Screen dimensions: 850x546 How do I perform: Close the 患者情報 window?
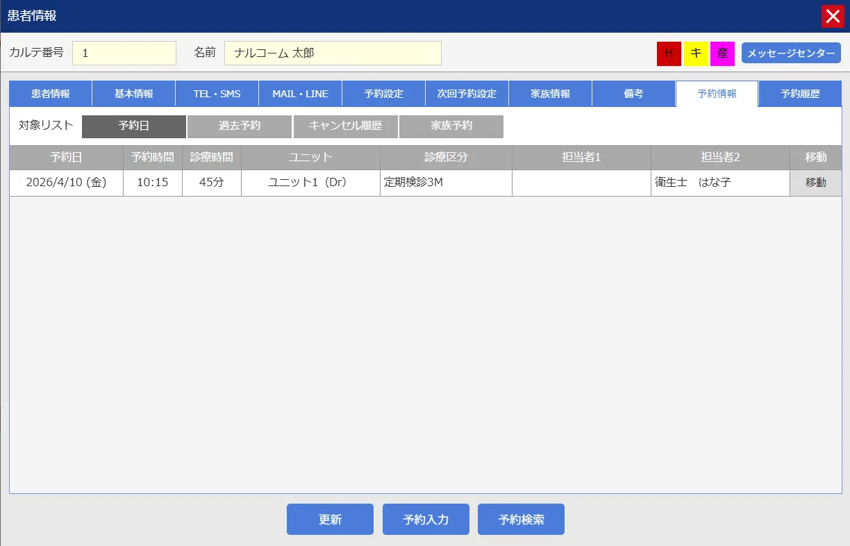(833, 16)
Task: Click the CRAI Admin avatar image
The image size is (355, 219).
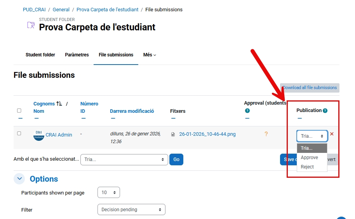Action: 38,135
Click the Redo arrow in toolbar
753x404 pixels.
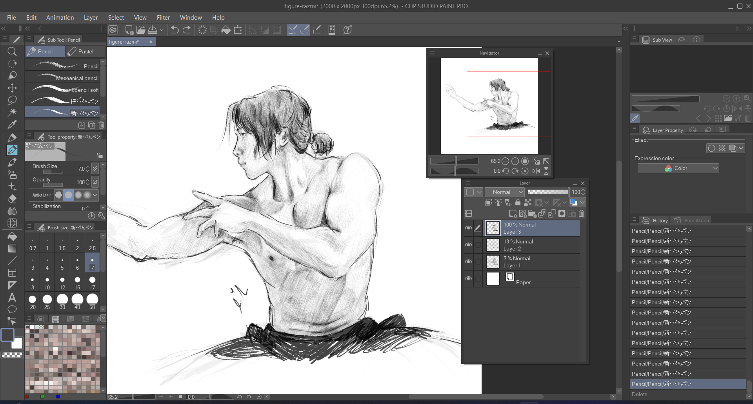[x=187, y=30]
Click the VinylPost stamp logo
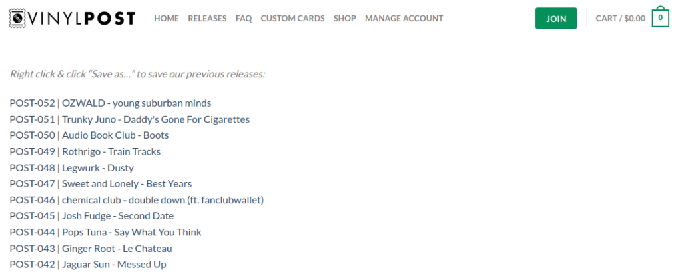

## Objective
Reproduce the text of all the records above word for word, leaving out the pictures.

## Response to the task
Screen dimensions: 850x546 How do I perform: Close the 患者情報 window?
(833, 16)
Task: Click the CRAI Admin avatar image
The image size is (355, 219).
Action: 38,135
Click the Redo arrow in toolbar
753x404 pixels.
[x=187, y=30]
Click the VinylPost stamp logo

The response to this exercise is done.